Daily Reads

Wednesday, January 16, 2013

Seriously people...

Is it really that hard to drive in 1 inch of wet snow, especially after the plows have been out and thrown sandy salt all over everything?

This morning we woke up to a "snow storm".  In our area it meant that we had less than an inch of slush on the porch, cars, and drive, and the stuff that was falling lightly from the sky was already rain. Maybe it's just having spent much of my childhood in Michigan, both Marquette and Ann Arbor, as well as a year in upstate New York, outside Geneva, but I would not qualify that as a storm, never mind a snow storm.

However, here in wimp land, most of the school districts had at best a delayed opening, and several of the more inland ones actually cancelled school.  Since elder child's school is in Norwich, even though it is not a Norwich public school, it was cancelled, not that it makes any difference to us, since she won't be attending again until probably at least next week. (The PPT meeting is tomorrow, thank God.)
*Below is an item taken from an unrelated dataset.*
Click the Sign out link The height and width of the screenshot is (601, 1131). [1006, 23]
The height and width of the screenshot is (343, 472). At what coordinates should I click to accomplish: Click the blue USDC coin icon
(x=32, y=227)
Younger child attends the magnet high school in New London, which happens to be the only school system in the entire state that is functioning normally today.  Since I drive her, she actually got there more or less on time, which means 90 minutes earlier than the other Groton students.  The roads were fine.

However.... There are a lot of idiots out there who probably should never have gotten behind the wheel of a car this morning (or maybe any other morning).  Just after turning on to the main road from the house I saw a fair few emergency lights, and as I passed them I could see where someone had gone off the road and into a parked mini-van.  The van had presumably been parked in someone's driveway, but it was skewed at least 30 degrees off true, and had a dent at least a foot deep in the back passenger side quarter panel.  I hate to think how fast the sedan driver had been going to do that much damage.  There were reports of accidents all along I-395S; I was going north and we were fine, but the traffic backups on the other side were fairly impressive.

The thing is, that I'm driving a 10 year old front-wheel-drive Santa Fe with generic all-weather tires.  This is not the greatest vehicle for bad roads.  And I had no problems at all.  But then again, I was also driving at a sensible speed and taking turns and lane changes cautiously, something many other drivers in this neck of the wood seem pathologically incapable of doing.

Folks, this may be southern New England, but it's still New England.  We DO get snow, and learning how to deal with it without either creeping at 5 miles an hour or blasting along like a sunny summer day would be A Good Thing.